Possible spy plane
getting new role
with Kentucky
students
Written by
Larry Muhammad
lmuhammad@courier-journal.com 7:25 PM, Mar. 27, 2011|
The small plane's logbook lists dozens of
flights from Lahore, Pakistan, to Karachi,
Delhi and Calcutta, India, in the 1950s,
and its current owner, a La Grange
businessman, believes it was a spy plane.
Now the vintage Cessna 195A —
disassembled and shipped to the United
States when it was bought in 1993 — is
being put back together and made
airworthy by high school students in a
Kentucky aviation program.
“It's going to be like a giant jigsaw puzzle
that your life depends on,” said Sam
McCalla, a Frankfort Independent School
sophomore who will work on the aircraft.
Jacob Alvey, an Oldham County High School
senior who also will help reassemble the
plane, said, “This is going to be an
adventure because we're planning to fly it
at air shows, and the quality of work that it
requires is going to be a good learning
experience.”
They are among 200 students from 12
public schools working with the Kentucky
Institute for Aerospace Education, a
Frankfort-based nonprofit that introduces
youngsters to aeronautical engineering and
aircraft maintenance by teaching them to
design, repair and fly airplanes.
The institute has seven planes,
experienced flight mechanics and aviators
among its volunteer instructors,
partnerships with the University of Kentucky
College of Engineering, Kentucky
Department of Aviation and other agencies,
and hangars at the Capital City Airport in
Frankfort.
“Working on the Cessna 195A will be a
great project for our future aircraft
mechanics,” said institute director Tim
Smith, “and once the airplane is flying, it
will draw much interest in the aviation
community.”
Manufactured between 1947 and 1954,
the 195A was one of the first Cessna
planes built of aluminum and served the
Army, Air Force and Air National Guard as
a light transport and utility aircraft.
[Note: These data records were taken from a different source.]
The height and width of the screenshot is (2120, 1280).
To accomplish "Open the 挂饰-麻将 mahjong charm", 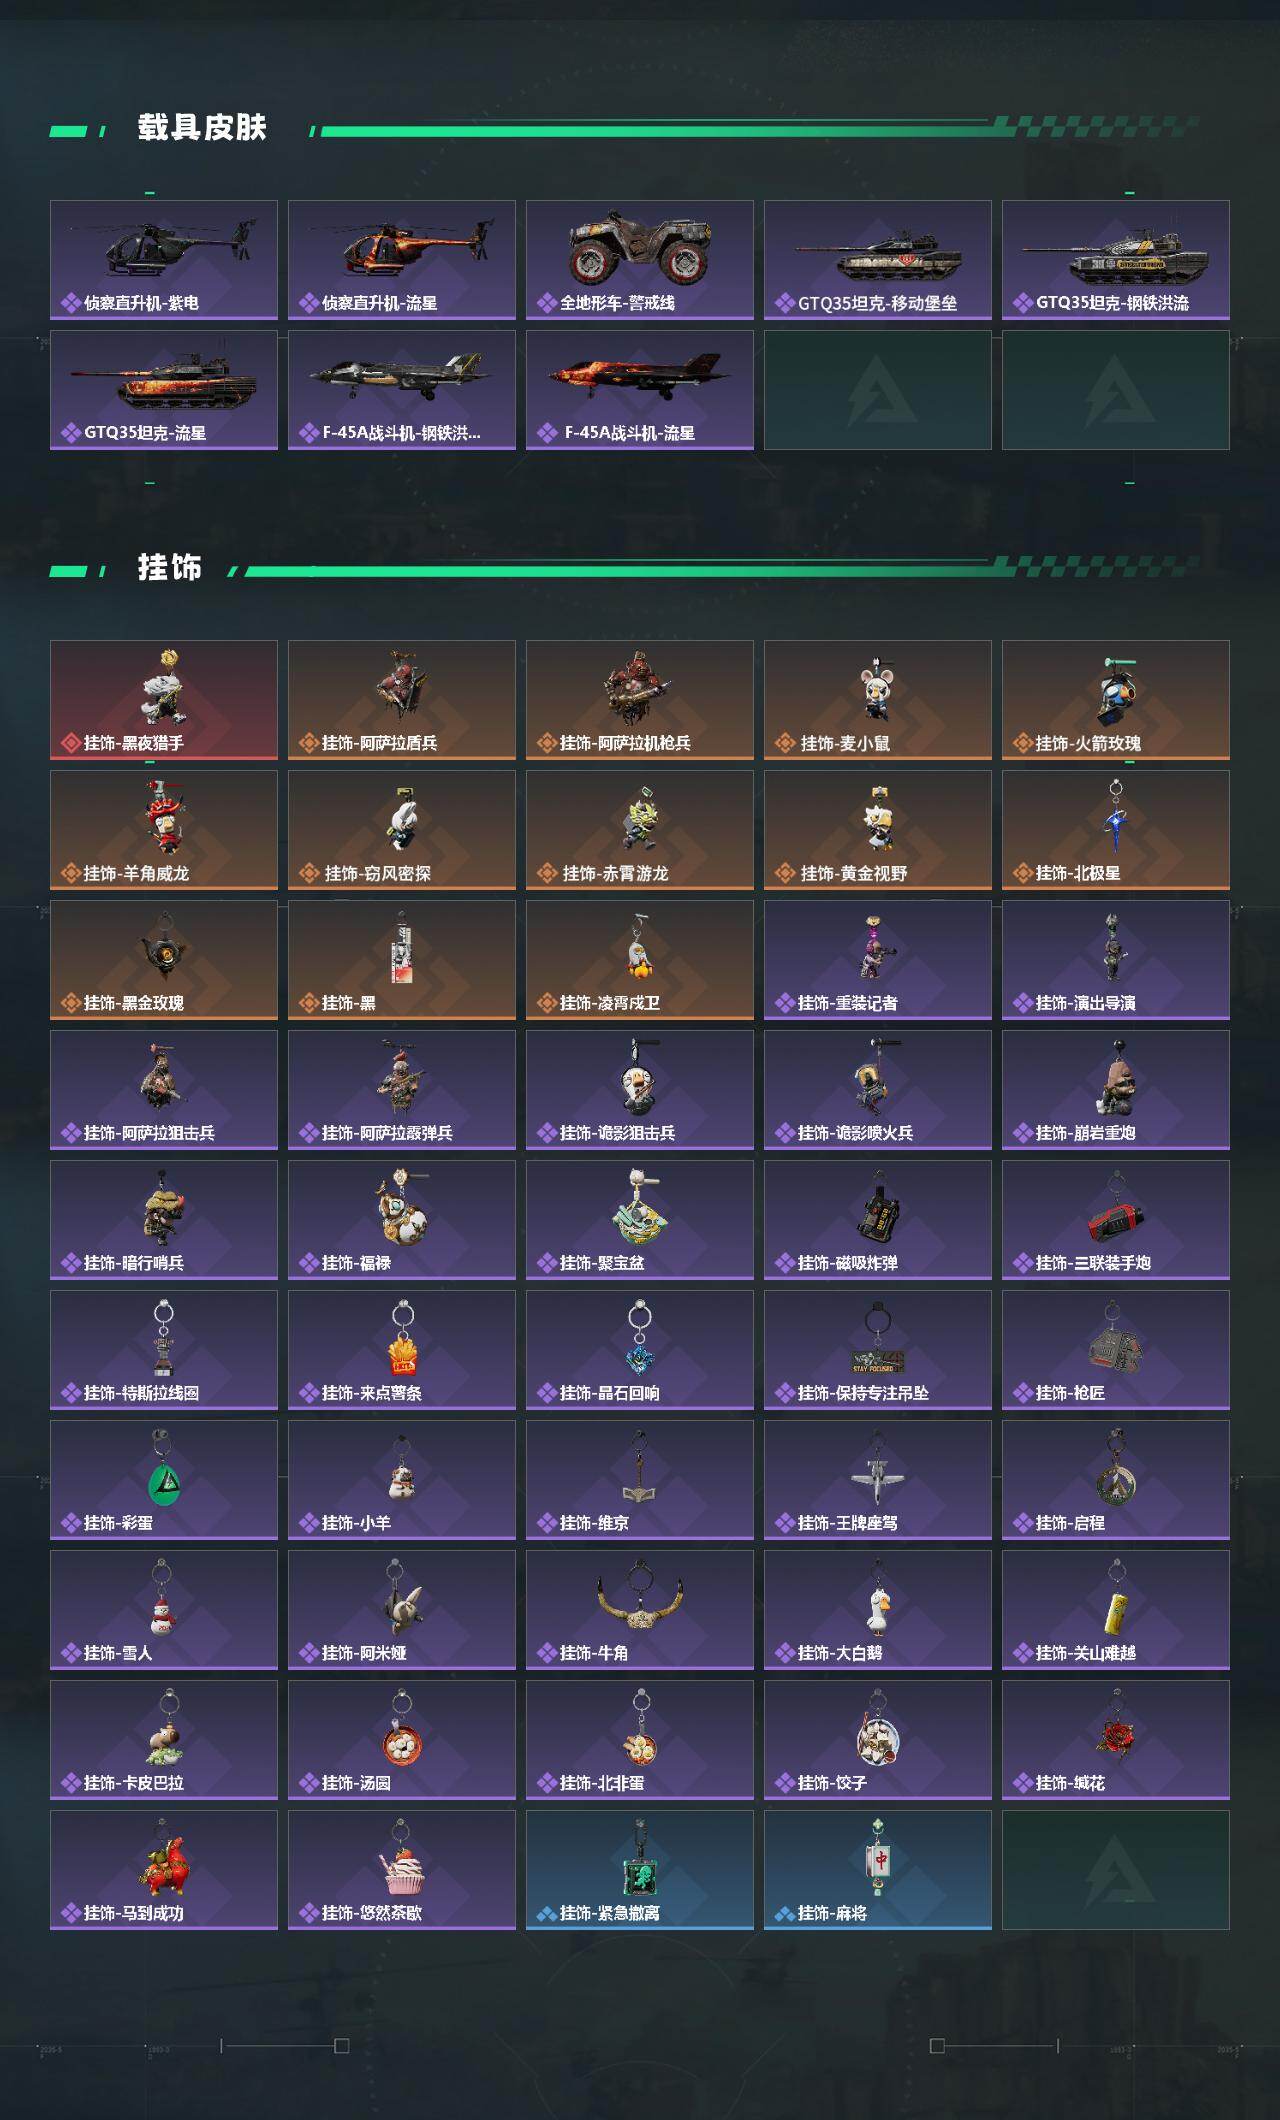I will (878, 1870).
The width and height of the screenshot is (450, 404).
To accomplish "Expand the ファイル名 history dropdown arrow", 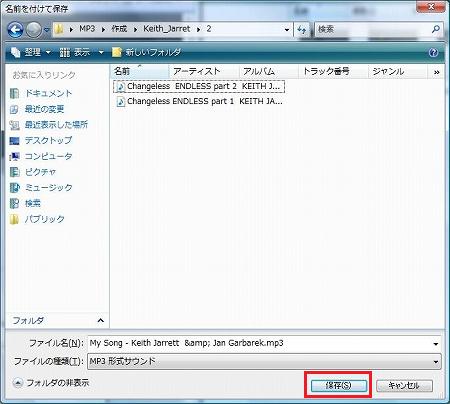I will [x=436, y=344].
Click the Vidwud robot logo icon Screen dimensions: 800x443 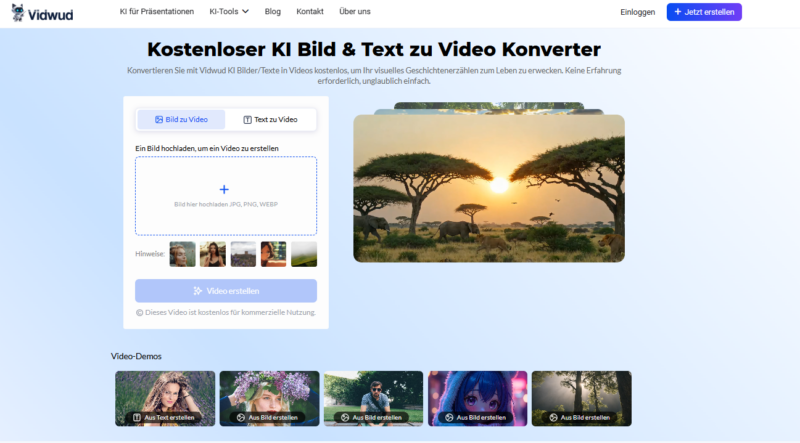tap(18, 12)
It was
marketed to civilians primarily for business
use.
Neil Kaufman, the businessman donating
the plane to the institute, said his late wife,
Sharon, bought it for him after a friend
working for a U.S. government agency
overseas found it in a hangar in Lahore.
“I have pictures of the engineers who
disassembled the plane in Pakistan,” said
Kaufman, an aviation buff, longtime
commercial pilot and vice president of
Lesco Design and Manufacturing, which
makes conveyor equipment for the auto
industry. “They built crating out of scrap
wood and put this thing in a container and
sent it to the U.S.
“This plane was kept ready for flight for I
don't know how many years, but very little
time — under 600 hours — was actually
spent flying it. And what it looks like from
the logbook is that it was used for spying
on India.”
The logbook, one of several documents
Kaufman has connected to the aircraft,
recorded many round-trip flights from
Pakistan to India between 1951 and 1956,
some marked “uneventful,” by the Lahore
Flying Club.
“That's how they disguised it, but
apparently they were flying around India to
see if there was ground activity,” Kaufman
said.
Now the plane is in pieces, meticulously
organized and stored on Kaufman's
sprawling residential property in La
Grange: the fuselage, landing gear, engine
and propeller in a storage trailer; seats
and cabin paneling in a garage; wings and
scores of smaller parts in cabinet drawers
in a large work shed.
“I worked on the airplane for better than
10 years, trying to restore the thing to 100
percent, doing everything myself,” Kaufman
said. “Now I'm pushing 63, and if I spent
another 10 years, I'd be lucky to fly it.
That's why I'm donating it to a place that
will restore it, keep it and fly it, and it will
be worth something when they're done with
it.”
Smith said the restoration will take three to
five years and will involve sorting out
hundreds of parts, connecting wings to the
fuselage, installing the engine, rigging
control cables, making sure the electrical
systems function properly, working section
by section.
“We've put together teams of our best
students, the ones most interested in
aircraft maintenance, and we'll be
accomplishing three objectives by receiving
the airplane,” Smith said. “It will be close to
Neil, it will fly again and not sit in a
museum, and its restoration will be
completed by students working alongside
adults in the aviation industry.
“We're bringing to life an airplane that has
been dead since 1956. That's what our
student teams are ready to embark upon.”